24.01.2021 19:58 • #3


Plentysweet
Zitat von Landlady_bb:
in meinem EP steht eindeutig, dass ich nicht mehr seine Partnerin, aber seine Freundin bin.

Ja eben. Genau das schrieb ich doch auch:
Zitat von Plentysweet:
Die einer Freundin. Damals warst Du seine Partnerin und fandest ihn zu dominant. Jetzt ist die Rolle eine andere.

Aber gut.
Vielleicht antworten noch andere.
Ich wünsch Dir Alles Gute und die richtige Entscheidung!

24.01.2021 20:00 • x 2 #4


C
Hallo Lady,

hast du ihn mal gefragt, warum er nicht will?

Die Oma meiner besten Freundin (82) würde so eine Diagnose dankbar annehmen, so makaber das jetzt klingen mag, sie hat aber scheinbar keine Lust mehr aufs Leben.

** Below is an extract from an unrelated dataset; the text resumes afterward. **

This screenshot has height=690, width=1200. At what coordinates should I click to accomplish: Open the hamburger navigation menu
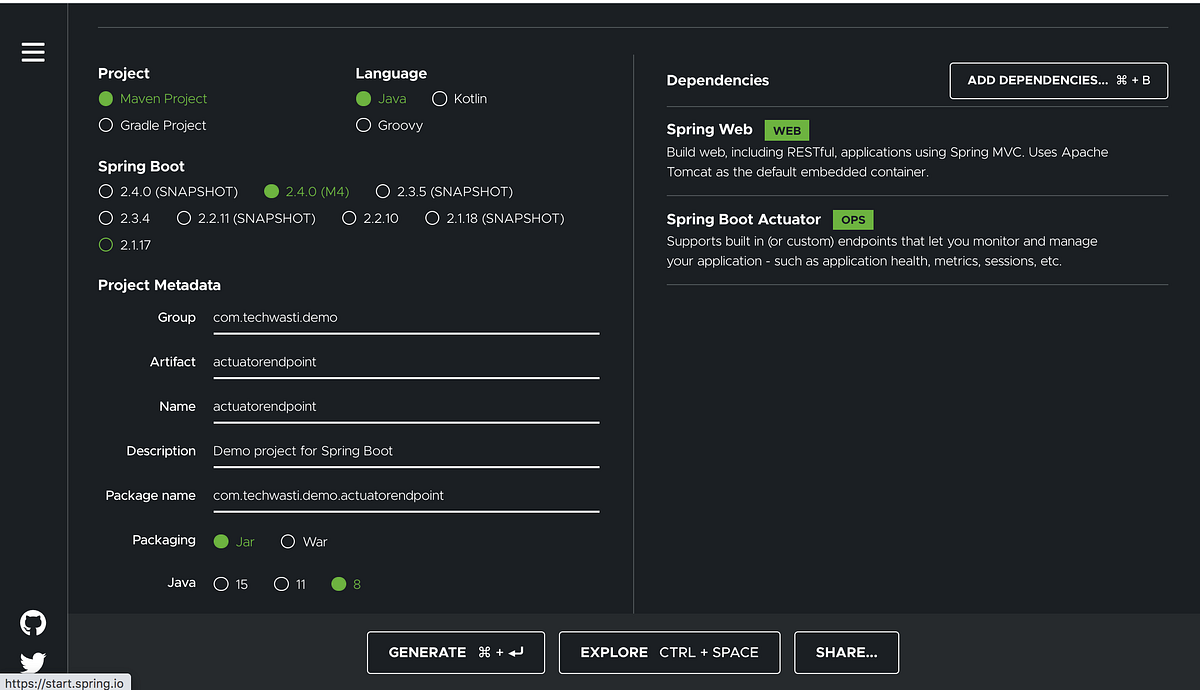click(33, 52)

Ein Freund (39) von mir hatte mal Hodenkrebs und musste drei mal durch die Chemo. Sein Immunsystem war danach unfassbar demoliert, der Krebs streute leider nach der ersten Chemo, seine Überlebenschancen waren eigentlich schwindend gering. Als der Verdacht auf die erneute Rückkehr kam, sagte er zu seinen Eltern und zu uns allen, dass er das nicht mehr mitmachen würde und eine 4te Chemo für ihn nicht mehr in Frage käme! Zum Glück wurde der Verdacht nicht bestätigt und 8 Jahre später, gilt er nun als geheilt.

Bei deinem Freund denke ich, dass er die letzte Zeit seines Lebens nicht im Krankenhaus verbringen möchte und ich verstehe das auch irgendwie, schließlich ist er keine 50, hatte laut eigener Aussage ein schönes Leben.

An deiner Stelle würde ich seine Entscheidung akzeptieren und mit ihm ein schönes restliches Leben verbringen. Wie auch immer das aussehen mag.

24.01.2021 20:11 • x 2 #5


D
Zitat von Clara_:
Hallo Lady,

hast du ihn mal gefragt, warum er nicht will?
Nicht in der Form. Ich habe ihm Beispiele von Leuten genannt - siehe mein EP. Er war ziemlich erstaunt, weil er zwar die Betreffenden kennt, aber nicht wusste, dass die Vergleichbares durch haben.
Er sagt, er will es sich überlegen und auch seine Ärzte ganz genau befragen.
Daraufhin habe ich ihm geantwortet, dass er bei seiner Entscheidungsfindung bitte auch an seinen Sohn denken möchte, der mir geschrieben hatte, wie froh er ist, seinen Vater wieder zu haben.
Zitat von Clara_:
Die Oma meiner besten Freundin (82) würde so eine Diagnose dankbar annehmen, so makaber das jetzt klingen mag, sie hat aber scheinbar keine Lust mehr aufs Leben.
Meine Oma war 77, als bei ihr Darmkrebs diagnostiziert wurde. Sie wollte unbedingt leben, starb aber bei der OP.
Vor wenigen Tagen hatte ich ähnliche Angst um meinen Vater, der ähnliche Symptome hatte und jetzt ebenfalls 77 ist. Bei ihm hat sich's zum Glück nicht bestätigt. War bloß ein Virus und ist wieder gut.
K. weiß von alledem. Er sagte, ich könne mit ihm über alles reden, und selbst wenn es bei meinem Vater was Böses gewesen wäre, so ist doch die Medizin heute viel weiter als vor 30 Jahren bei meiner Oma.
Deshalb verstehe ich ihn ja eben nicht so recht ...
Aber vielleicht wird ja auch bei ihm alles wieder gut ... ?
Zitat von Clara_:
An deiner Stelle würde ich seine Entscheidung akzeptieren und mit ihm ein schönes restliches Leben verbringen. Wie auch immer das aussehen mag.
Eine andere Möglichkeit als seine Entscheidung zu akzeptieren habe ich letztlich sowieso nicht. Das ist doch bei allem so. Aber es ist momentan eben schei.ße-schwer.
Danke, @Clara_

24.01.2021 20:40 • #6


S
Zitat von Clara_:
An deiner Stelle würde ich seine Entscheidung akzeptieren und mit ihm ein schönes restliches Leben verbringen. Wie auch immer das aussehen mag.


Liebe Landlady,

ich teile die Einstellung von Clara. Es ist eine Entscheidung von ihm, der mit Akzeptanz und Respekt begegnet werden sollte.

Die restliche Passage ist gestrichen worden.